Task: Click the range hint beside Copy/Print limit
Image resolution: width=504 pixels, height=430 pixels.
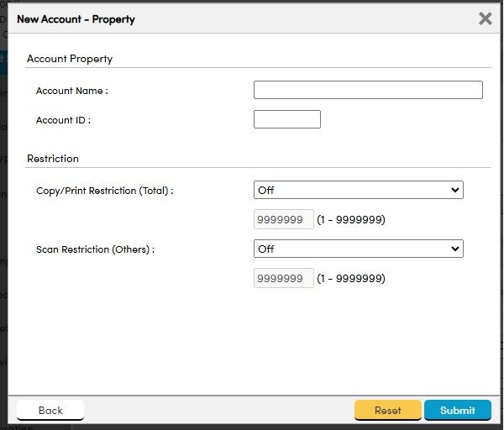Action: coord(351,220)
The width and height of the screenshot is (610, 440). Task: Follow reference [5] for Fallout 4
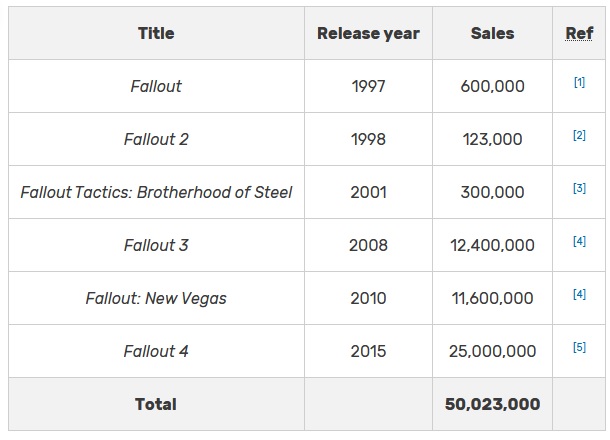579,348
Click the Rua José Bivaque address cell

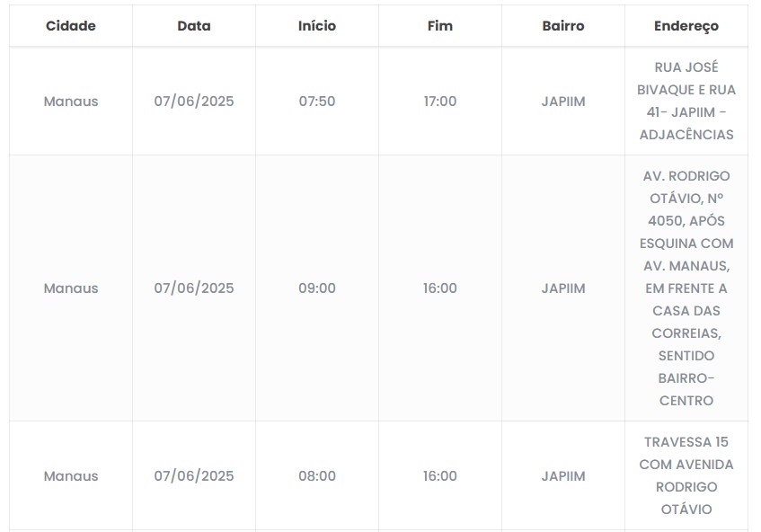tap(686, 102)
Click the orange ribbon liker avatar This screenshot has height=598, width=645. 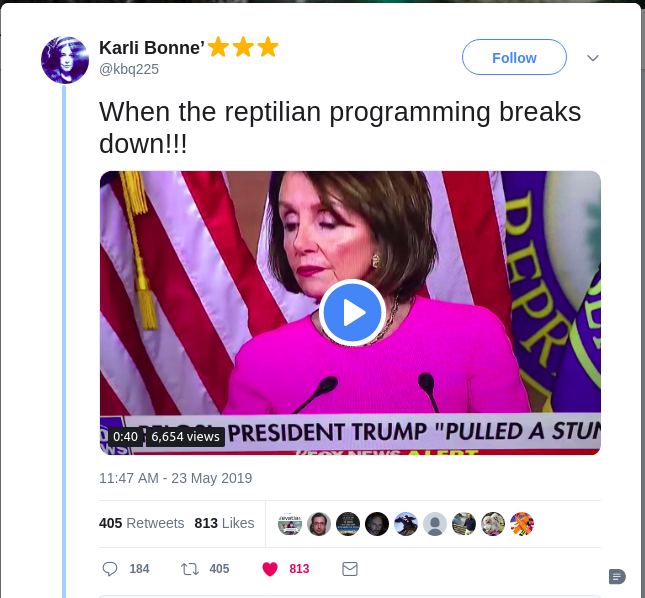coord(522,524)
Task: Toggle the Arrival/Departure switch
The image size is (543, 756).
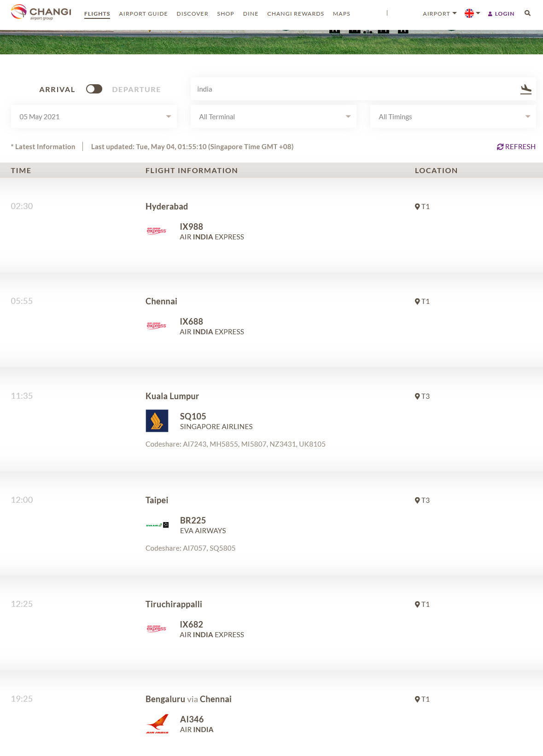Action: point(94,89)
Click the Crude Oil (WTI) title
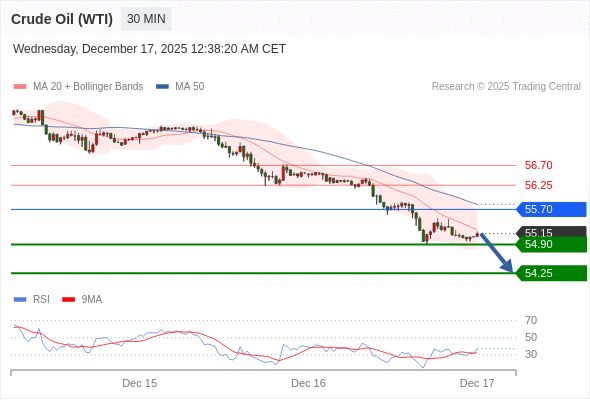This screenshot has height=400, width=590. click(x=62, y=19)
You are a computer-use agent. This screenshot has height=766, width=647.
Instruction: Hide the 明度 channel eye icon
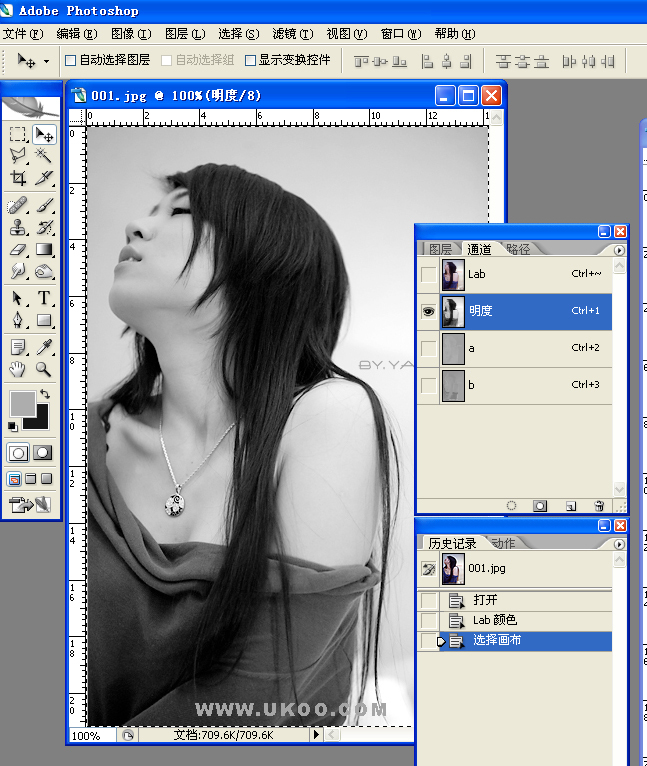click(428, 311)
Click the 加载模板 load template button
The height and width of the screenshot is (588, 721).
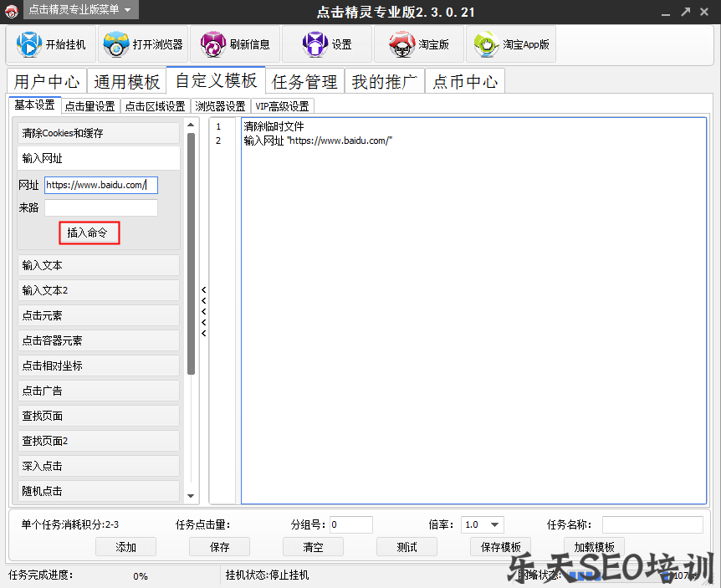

▶ TASK INSTRUCTIONS: Leave out every picture and copy, exactly as written, the lines from the one with "Click the Crude Oil (WTI) title" through the end of the records above.

▶ THE COMPLETED TASK:
Click the Crude Oil (WTI) title
This screenshot has height=400, width=590. click(x=62, y=19)
You are a computer-use agent. This screenshot has height=766, width=647.
Instruction: Hide the 明度 channel eye icon
click(428, 311)
Click the 加载模板 load template button
The height and width of the screenshot is (588, 721).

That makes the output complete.